The 10 p.m. phone call in which the Justice Minister was told he had been arrested and charged would never be forgotten in the Prime Minister’s lifetime, even if it was long.

Ms. Hipkins would have known that the decision to return her to cabinet could be wrong.

But just as it would now be unacceptable for Alan to become Minister of Justice, it would also have been unacceptable for Hipkins to dismiss her for mental health concerns.

Allan is probably not the only one in Congress who thinks so.

In retrospect, Ms.
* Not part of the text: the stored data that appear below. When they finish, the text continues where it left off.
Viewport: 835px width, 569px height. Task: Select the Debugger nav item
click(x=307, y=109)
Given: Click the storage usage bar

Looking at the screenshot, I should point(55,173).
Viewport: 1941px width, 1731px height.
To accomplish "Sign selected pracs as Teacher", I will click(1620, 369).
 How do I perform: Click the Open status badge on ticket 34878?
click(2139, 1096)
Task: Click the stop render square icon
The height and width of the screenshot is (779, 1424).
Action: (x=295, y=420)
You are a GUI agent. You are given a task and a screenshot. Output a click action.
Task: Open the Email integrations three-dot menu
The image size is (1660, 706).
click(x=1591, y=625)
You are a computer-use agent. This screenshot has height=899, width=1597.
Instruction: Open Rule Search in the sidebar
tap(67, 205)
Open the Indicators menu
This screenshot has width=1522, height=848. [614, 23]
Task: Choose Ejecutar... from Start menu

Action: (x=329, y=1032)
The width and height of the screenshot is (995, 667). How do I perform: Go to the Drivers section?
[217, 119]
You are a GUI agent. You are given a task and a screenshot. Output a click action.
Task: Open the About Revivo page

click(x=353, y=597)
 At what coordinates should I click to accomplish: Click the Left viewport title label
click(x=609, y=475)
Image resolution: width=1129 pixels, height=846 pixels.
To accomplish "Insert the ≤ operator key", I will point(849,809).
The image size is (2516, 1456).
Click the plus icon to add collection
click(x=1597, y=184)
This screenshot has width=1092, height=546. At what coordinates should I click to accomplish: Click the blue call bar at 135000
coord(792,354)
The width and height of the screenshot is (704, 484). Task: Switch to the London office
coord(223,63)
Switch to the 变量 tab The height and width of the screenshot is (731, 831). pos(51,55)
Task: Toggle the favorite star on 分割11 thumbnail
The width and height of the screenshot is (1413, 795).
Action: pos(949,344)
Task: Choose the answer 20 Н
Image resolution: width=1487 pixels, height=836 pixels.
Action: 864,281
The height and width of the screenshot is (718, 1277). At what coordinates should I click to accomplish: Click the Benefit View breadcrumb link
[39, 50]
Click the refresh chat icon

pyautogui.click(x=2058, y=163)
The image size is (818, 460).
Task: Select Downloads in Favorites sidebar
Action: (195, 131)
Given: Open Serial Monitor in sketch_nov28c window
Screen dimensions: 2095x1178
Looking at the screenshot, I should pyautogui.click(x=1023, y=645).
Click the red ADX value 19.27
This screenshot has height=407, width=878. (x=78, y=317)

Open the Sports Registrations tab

Hipkins would likely have chosen to retain her after public questions were raised about her management style in the minister’s office.

Had formal charges been filed, Hipkins would have demoted her from the cabinet, but without it he would have had to choose whether to force her down based on speculation and rumor rather than facts.

Like most people around the building, he would have heard the story, and his political radar would have told him that he would probably fight back, but he had already lost three cabinet ministers and wanted wholeheartedly to support Alan in solving the problem.

As Wednesday proved, she is a capable minister with a lot to offer, and if Hipkins honestly thought he could take it back, he was willing to take that risk.

It wasn’t a mental health breakdown that caused her to fall, but rather an act that could have harmed others when she was hit by a car and then refused to be accompanied by police officers.

They are justly judged for her actions.

Hipkins may feel his political career is doomed after Meka Waitiri’s defection and now Alan’s resignation, along with two cabinet dismissals that happened out of his control but he had to deal with.

It’s like a government in chaos.

Mr. Hipkins’ decision will be questioned over his treatment of Mr. Allan, but with less than three months until the election, the runway is running out to correct mounting public perceptions that his team is incapable of governing.

The 10 p.m. phone call in which the Justice Minister was told he had been arrested and charged would never be forgotten in the Prime Minister’s lifetime, even if it was long.